OPI (Oral Proficiency Interview) Workshop 2012
(May 14-18, 2012 at Wellesley College)
I tried a few times to attend the OPI workshop during the past three years or so, but for different reasons, it didn’t happen. So when I heard that a Japanese teacher at Wellesley College whom I have known for many years was organizing a workshop, I was delighted and signed up right away. I have attended several short workshops related to ACTFL and/or OPI in the past, so I had a basic understanding, but I wanted to solidify my knowledge by attending this workshop, and hopefully, get certified in the near future.

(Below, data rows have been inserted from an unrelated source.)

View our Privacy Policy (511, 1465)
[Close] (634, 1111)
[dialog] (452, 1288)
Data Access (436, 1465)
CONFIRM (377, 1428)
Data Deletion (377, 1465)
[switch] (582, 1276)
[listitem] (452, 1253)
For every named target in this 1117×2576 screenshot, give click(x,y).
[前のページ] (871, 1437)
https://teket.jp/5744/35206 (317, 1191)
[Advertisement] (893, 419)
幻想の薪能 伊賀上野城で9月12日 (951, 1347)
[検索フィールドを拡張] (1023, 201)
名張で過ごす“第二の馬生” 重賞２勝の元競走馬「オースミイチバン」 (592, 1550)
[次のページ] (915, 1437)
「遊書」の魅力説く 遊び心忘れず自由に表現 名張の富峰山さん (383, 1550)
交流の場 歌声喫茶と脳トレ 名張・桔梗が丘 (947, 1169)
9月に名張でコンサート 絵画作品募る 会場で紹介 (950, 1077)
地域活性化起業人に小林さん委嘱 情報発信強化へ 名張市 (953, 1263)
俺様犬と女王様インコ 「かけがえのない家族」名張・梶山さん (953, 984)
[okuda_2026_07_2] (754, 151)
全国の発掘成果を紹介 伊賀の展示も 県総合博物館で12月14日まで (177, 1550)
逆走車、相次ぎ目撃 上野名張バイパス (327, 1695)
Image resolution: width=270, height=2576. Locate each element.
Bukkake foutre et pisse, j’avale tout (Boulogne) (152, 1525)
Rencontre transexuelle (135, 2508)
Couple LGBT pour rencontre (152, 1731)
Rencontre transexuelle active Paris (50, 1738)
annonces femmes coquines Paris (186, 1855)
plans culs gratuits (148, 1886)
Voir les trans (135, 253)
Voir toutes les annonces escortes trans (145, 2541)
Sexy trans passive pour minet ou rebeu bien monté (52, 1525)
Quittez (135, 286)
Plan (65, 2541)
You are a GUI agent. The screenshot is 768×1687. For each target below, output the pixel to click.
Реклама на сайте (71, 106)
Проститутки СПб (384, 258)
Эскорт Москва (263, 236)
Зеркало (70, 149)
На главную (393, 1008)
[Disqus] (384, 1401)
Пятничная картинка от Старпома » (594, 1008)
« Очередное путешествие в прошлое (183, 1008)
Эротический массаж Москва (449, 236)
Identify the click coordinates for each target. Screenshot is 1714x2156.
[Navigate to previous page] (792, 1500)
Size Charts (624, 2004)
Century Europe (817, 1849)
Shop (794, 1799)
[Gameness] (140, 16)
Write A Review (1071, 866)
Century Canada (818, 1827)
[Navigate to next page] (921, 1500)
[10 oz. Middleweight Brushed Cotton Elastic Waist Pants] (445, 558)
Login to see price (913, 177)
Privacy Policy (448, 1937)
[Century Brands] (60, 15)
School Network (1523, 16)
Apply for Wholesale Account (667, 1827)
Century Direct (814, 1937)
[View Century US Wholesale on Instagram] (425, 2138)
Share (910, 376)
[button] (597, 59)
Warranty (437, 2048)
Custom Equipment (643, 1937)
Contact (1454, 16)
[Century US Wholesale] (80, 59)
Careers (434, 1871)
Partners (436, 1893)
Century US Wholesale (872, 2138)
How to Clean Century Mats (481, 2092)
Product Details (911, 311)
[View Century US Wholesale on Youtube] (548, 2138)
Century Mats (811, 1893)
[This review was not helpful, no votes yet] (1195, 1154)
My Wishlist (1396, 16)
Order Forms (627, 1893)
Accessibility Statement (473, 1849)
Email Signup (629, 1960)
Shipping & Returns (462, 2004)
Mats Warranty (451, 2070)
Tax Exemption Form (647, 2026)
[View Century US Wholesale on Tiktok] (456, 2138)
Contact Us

The instructor who led this workshop was Prof. Ken-ichi Miura, who is a Director of Japanese Study at Franklin & Marshall College. I have known Prof. Miura for about 16 years. He was one of the teachers I worked with while I was teaching at Harvard University. It is stressful to attend such a demanding workshop, but the fact that I knew the instructor made me feel much more relaxed to learn the topic to the fullest extent of my ability.
Although I had some knowledge of OPI, everything I knew was based on English OPI guidelines, so it was great to finally learn how to conduct an OPI in Japanese. I would not say that I am fully able to assess someone using OPI guidelines with just four days of training. However, I now have a much better understanding and a newfound perspective in assessing oral proficiency.
One of the most interesting things to me was finding out that the use of formal and informal speech, which is very important in learning Japanese, was not factored in below the superior level. In other words, from Novice to Advanced level, ability to control formality is not tested. I am not sure if I completely agree with this, but I can appreciate that not putting too much focus on formality allows us to listen to other aspects of Japanese language.
I was also fascinated to learn that ‘fluency’ doesn’t come into play to the extent that I was accustomed. It was very difficult for me to make adjustments to say the least, but after a while, I came to understand that ignoring the interviewee’s fluency allows us to focus on other aspects of language. Although fluency is very much a part of one’s speaking ability, it can trick our perception of the underlying ability (actual use of grammar, logic, etc.) of the interviewee. In my work at Yale, I will continue to pay attention to fluency, but I have learned an invaluable insight into oral proficiency assessment, and I am certain that this will help me to be a better educator.
This workshop was educational, informative, and most of all, so much fun. The participants all brought their knowledge and wisdom, and we all shared whatever we could while we learned the fundamentals of OPI. I will make certain that I apply what I have learned in this workshop to my teaching in the future.